800 metri femminili: ULTIMO TEST PER CASTER SEMENYA: La vice campionessa mondiale Caster Semenya, che sarà portabandiera del Sudafrica alla cerimonia inaugurale del cercherà un tempo di valore dopo le ultime uscite non brillantissime. A Monaco si è sempre corso forte e anche quest’anno non dovrebbero mancare i grandi tempi con un cast che comprende la statunitense Alisya Montano (vincitrice ai Trials e prima a Monaco nel 2010 in 1’57”34), Maryam Jusuf Jamal, le russe Yelena Kofanova e Irina Maracheva, scese sotto l’1’58 in questa stagione. .
3000 metri femminili: Gara molto aperta ad ogni pronostico con il doppio argento mondiale Sylvia Kibet, la campionessa del mondo dei 1500 Jennifer Simpson, Mimi Belete, la campionessa mondiale juniores dei 5000 di Barcellona Diriba. .

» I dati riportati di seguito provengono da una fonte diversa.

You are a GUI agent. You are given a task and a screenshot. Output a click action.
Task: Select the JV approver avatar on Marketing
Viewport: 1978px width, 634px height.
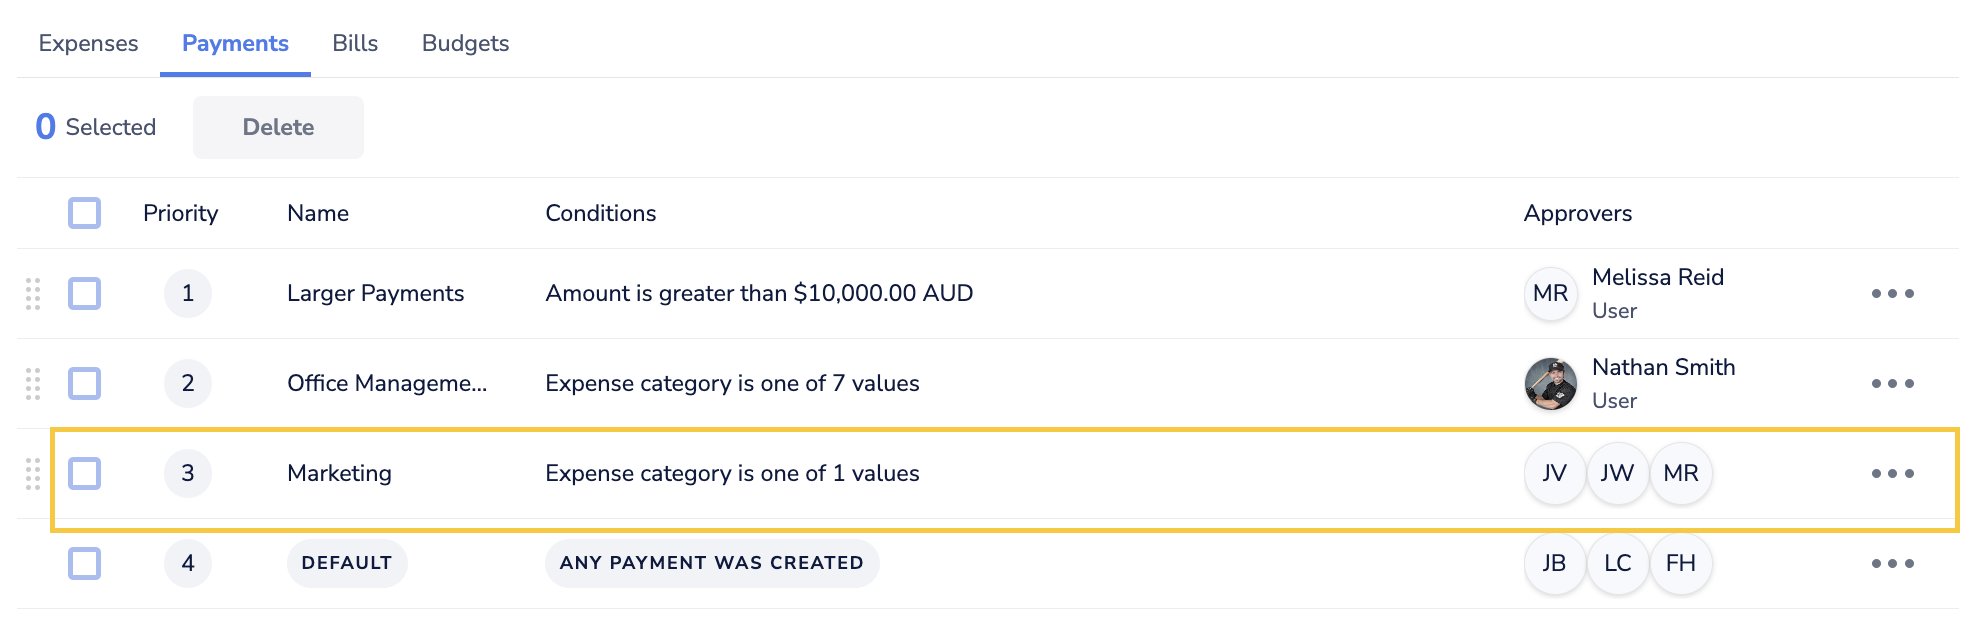pyautogui.click(x=1554, y=473)
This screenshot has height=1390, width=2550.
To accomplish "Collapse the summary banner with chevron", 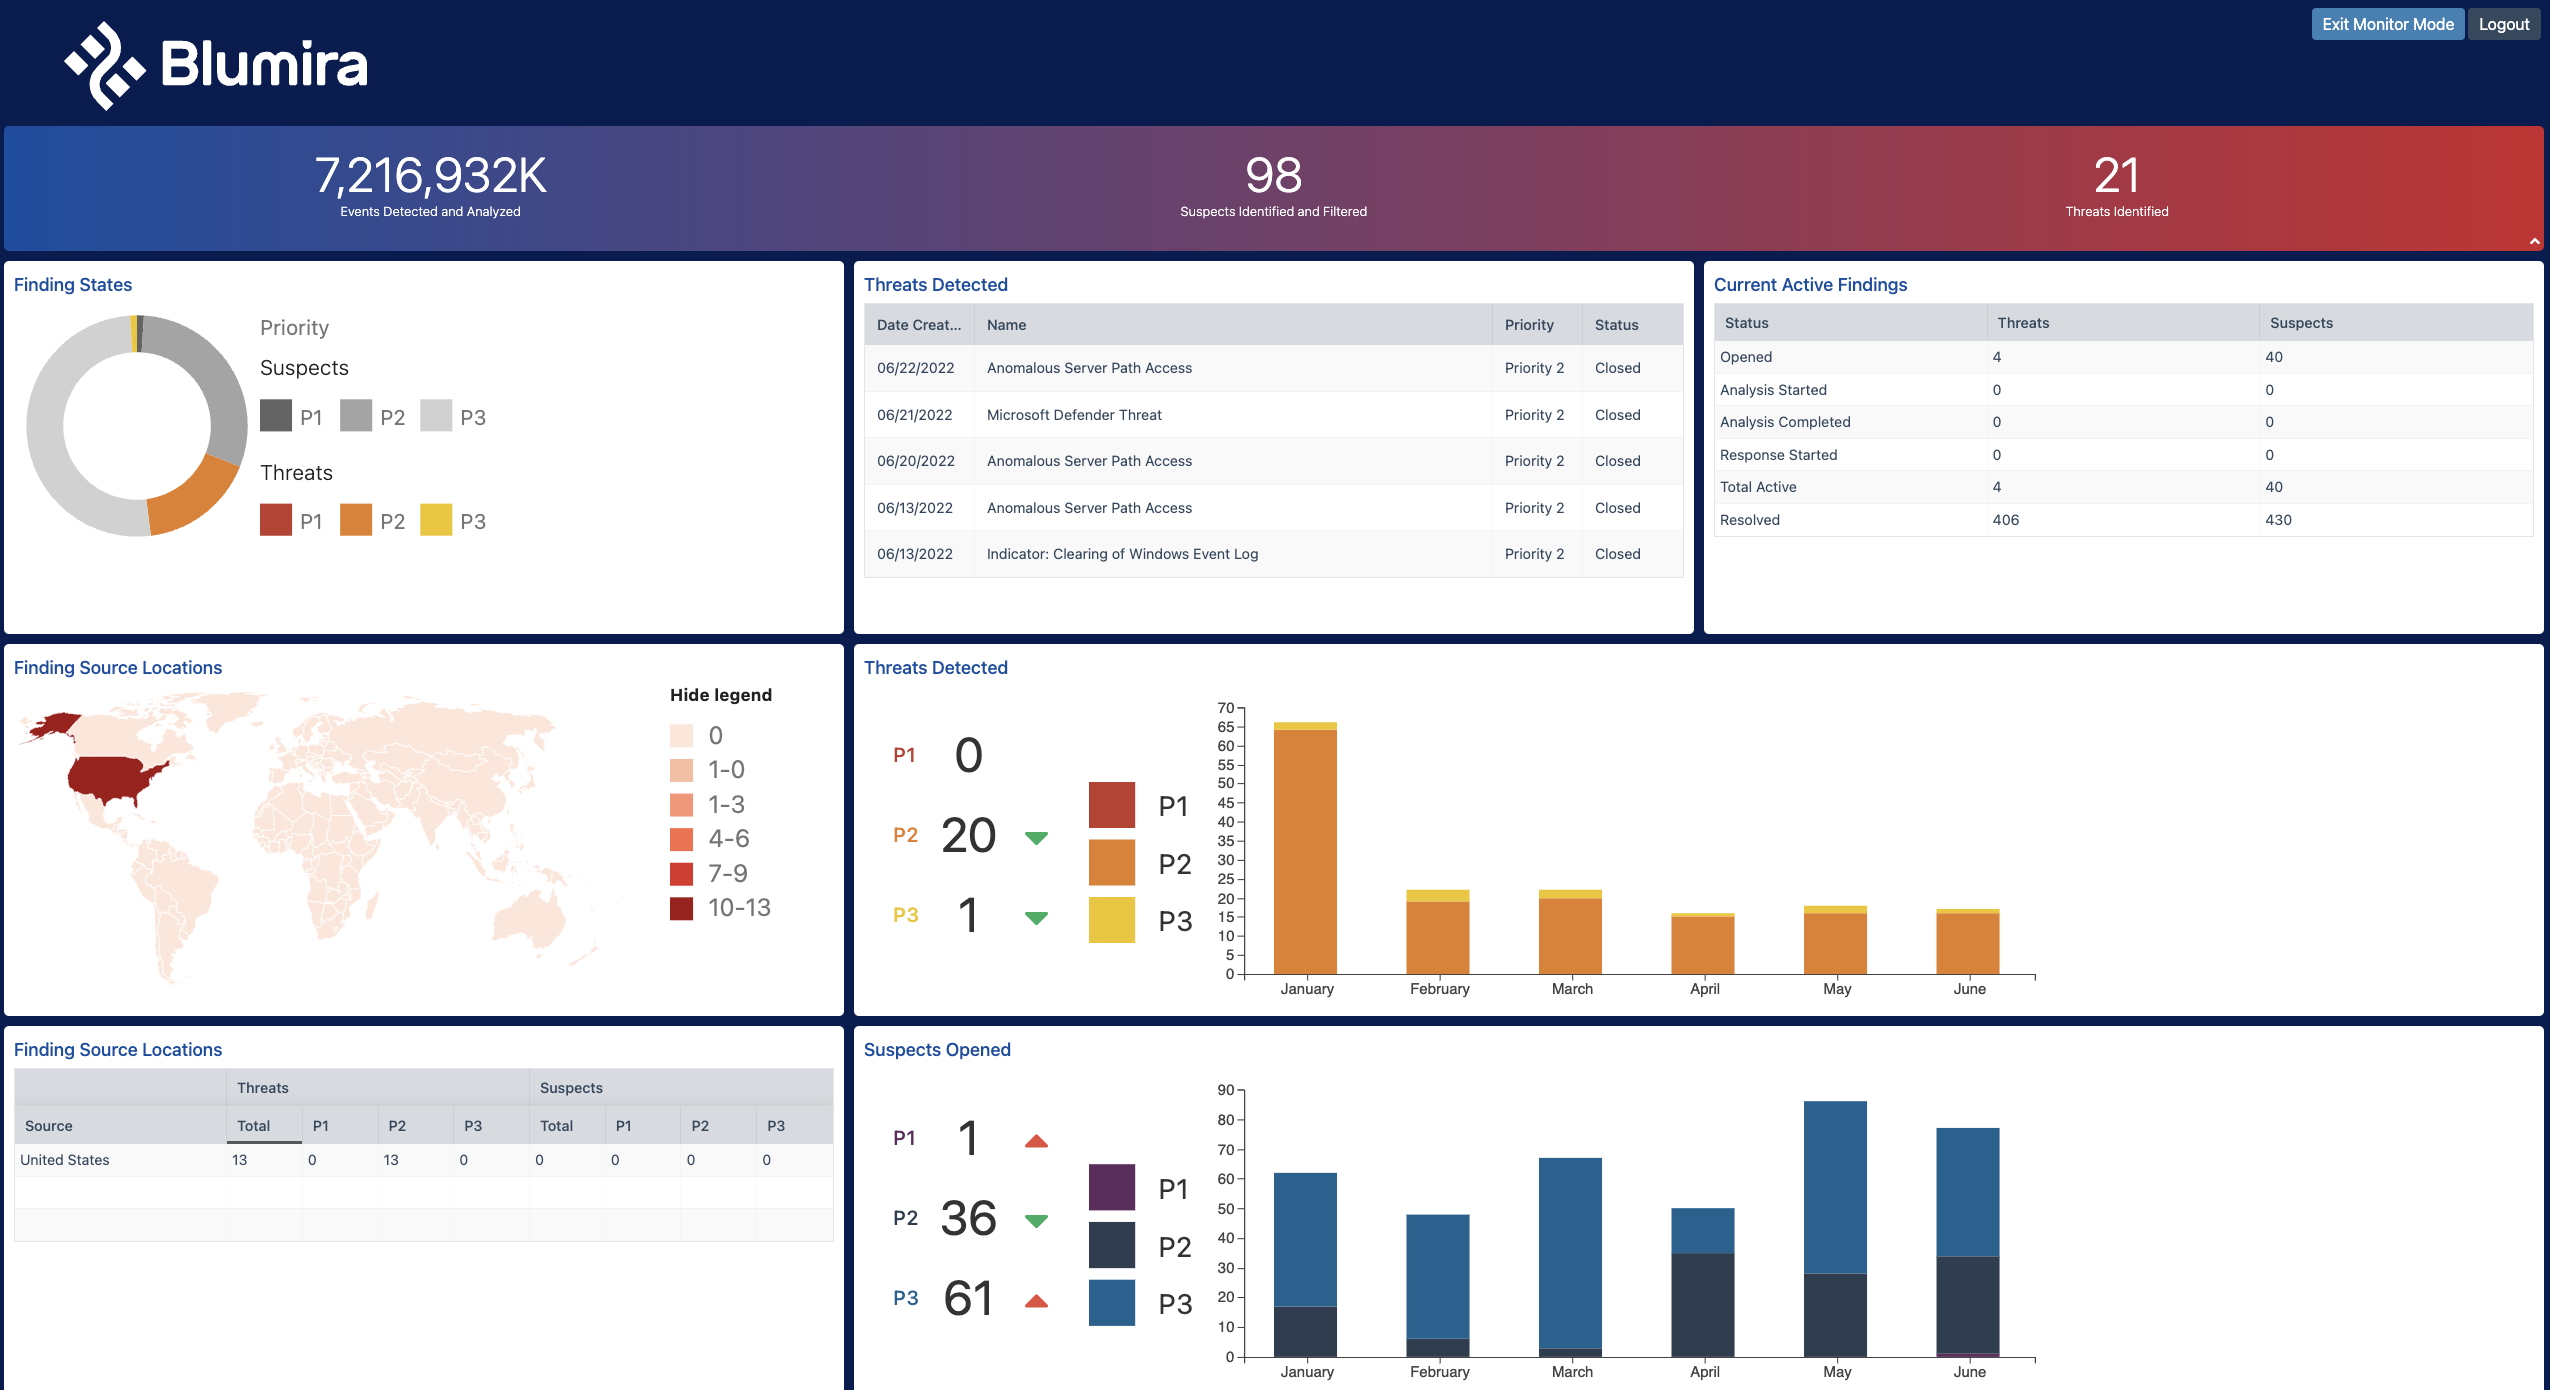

400 ostacoli femminili: DEMUS, WALKER E ROSOLOVA: Interessante sfida tra la campionessa mondiale Lashinda Demus (53”98 ai Trials statunitensi) che a Monaco vinse nel 2009 in 52”63, la campionessa olimpica Melaine Walker e le due ceche Denisa Rosolava (argento agli Europei di Helsinki in 54”24 dopo una brillante carriera nel salto in lungo, nell’eptathlon e nei 400 metri) e Zuzana Hejnova.
Salto in alto maschile: WILLIAMS-GRABARZ_ BARSHIM: Torna il talentuoso qatariota Mutaz Barshim che a livello indoor ha superato quota 2.37 ma ad inizio stagione si è infortunato. L’uomo più in forma sembra essere il campione europeo di Helsinki Robbie Grabarz, che ha saltato 2.36 a New York e si candida per il podio olimpico a Londra, così come Jesse Williams che gareggia a Monaco. La stagione del campione mondiale è stata altalenante e ha rischiato di non qualificarsi per le Olimpiadi dopo il quarto posto ai Trials. Andrà a  Londra solo perché uno dei tre atleti che lo ha preceduto ai Trials non aveva il minimo. Attenzione anche al campione NCAA Erik Kynard, al debutto in Europa poco prima di partecipare alle Olimpiadi.
Salto in lungo maschile: WATT IN FORMA: Il vice campione del mondo australiano Mitchell Watt ha vinto settimana scorsa a Londra con 8.28 mantenendo l’imbattibilità stagionale. A Londra ha battuto Chris Tomlinson e Godfrey Mokoena, entrambi in gara al Louis II. Interessante anche la presenza del campione europeo di Helsinki Sebastian Bayer, autore di un ottimo 8.34 ottenuto in occasione della rassegna continentale.
Salto triplo femminile: IBARGUEN-RYPAKOVA: La colombiana Catherine Ibarguen, bronzo mondiale a Daegu, ha battuto settimana scorsa Olga Saladuha e si presenta in forma. Sfiderà la vice campionessa del mondo di Daegu Olga Rypakova e la mamma russa Tatyana Lebedeva, tornata ad ottimi livelli ai campionati russi dove ha saltato 14.68.
Lancio del giavellotto maschile: Mancheranno l’infortunato Andreas Thorkildsen e il campione europeo Vitezlav Vezely, che ha rinunciato a Montecarlo per preparare le Olimpiadi. Il favorito potrebbe essere l’ucraino Oleksander Pyanytsya, vincitore a Parigi con 85.67.
Lancio del disco femminile: Gara con tutte le possibili candidate al podio olimpico: la croata Sandra Perkovic, campionessa europea a Barcellona e Helsinki e leader della Diamond Race, la vice campionessa mondiale e europea Nadine Müller (68.89 nel 2012), la cubana Yarelis Barrios (68.03 nel 2012), tre volte medaglia mondiale e argento olimpico a Pechino.